Back in 1991, I was working among particle physicists with gravity-defying hairstyles who spoke in triple integrals at SLAC, home to the first Web site in the U.S. So I got to witness it all from the beginning — from the advent of image support in Web browsers to finally distinguish the Web from Gopher…to the 1996 psychotic rush to anoint push technology as the Web’s next revolution (Twitter 0.1?)…to the 1997 predictions by marketing wonks that we would all be shopping online at 3-D storefronts employing VRML that Christmas (shades of 3-D TV?). We even have Third Wave coffee, which I find jokingly analogous to the trite and nonsensical Web 2.0.
Coffee or the Web, the sense of experiencing an innovative rush begets more demand of, and expectations for, the same. Just read the sloganeering on the Slayer espresso machine Web site:
What lies on the other side of Caffe Artigiano, David Schomer, PID, FB80, Fair Trade, Cup of Excellence, and all the dreams of an organic, authentic, Coffee Universe now circulating and seemingly just beyond our grasp?
If Slayer was a Wired-friendly dot-com circa 1999, it would have been ridiculed for buzzword/hyperbole overload before finishing that sentence. And yes, Cup of Excellence competitions are clearly more recent constructs for coffee advancement. But for each legitimate advancement, there are dozens of examples such as the Japanese siphon brewer: a modern spit-shine on manufacturing design applied to 1830s coffee extraction technology.
Even if most “future of coffee” claims are vapor, what’s the harm in a little excitement, right?

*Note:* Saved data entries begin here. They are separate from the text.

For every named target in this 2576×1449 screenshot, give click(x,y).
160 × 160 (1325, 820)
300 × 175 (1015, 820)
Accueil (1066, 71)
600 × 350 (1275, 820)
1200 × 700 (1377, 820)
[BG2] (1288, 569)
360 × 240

Well, things have gotten so ridiculous, and consumers have been so duped into thinking things are changing too fast for them to keep up with, that we have things like this video published a few days ago: How to brew a good cup of coffee Boing Boing.
From the post on BoingBoing.net:
Simple steps for brewing a right proper cup o’ joe. It’s really the “handsorting” step that trips up the less sophisticated coffee drinkers, but then, failure to prime one’s coffee filters is also a common mistake
Huh?! And then looking at the comments on these pages (and other online references to the same video), the great majority suggest that viewers took this video quite seriously … that they were completely oblivious to how much they were being punk’d into believing anything about innovative coffee technique and technology. Here’s the direct video as published by Ben Helfen, who works at Octane in Atlanta, GA:
Not long after posting this, Ben later had to add a disclaimer on the video’s Vimeo page, worried that people would take it seriously and make themselves horribly sick in the process:
DISCLAIMER: This video is meant to be a joke for my coffee industry friends. If you were to actually try this, it would taste nasty and probably make you sick.
Former US Barista Champion, Kyle Glanville, was obviously in on the joke with his excessive use of exclamation points in his Twitter feed. But despite its great humor, unfortunately the joke went over most people’s heads. That merely reflects how bad false expectations about coffee innovation have become today — and it is clearly what Ben Helfen was exploiting.
The Slayer could make the single origin shot more palatable in theory. But is all that devotion to a second-rate espresso shot made from trendy beans with a limited flavor profile worth it?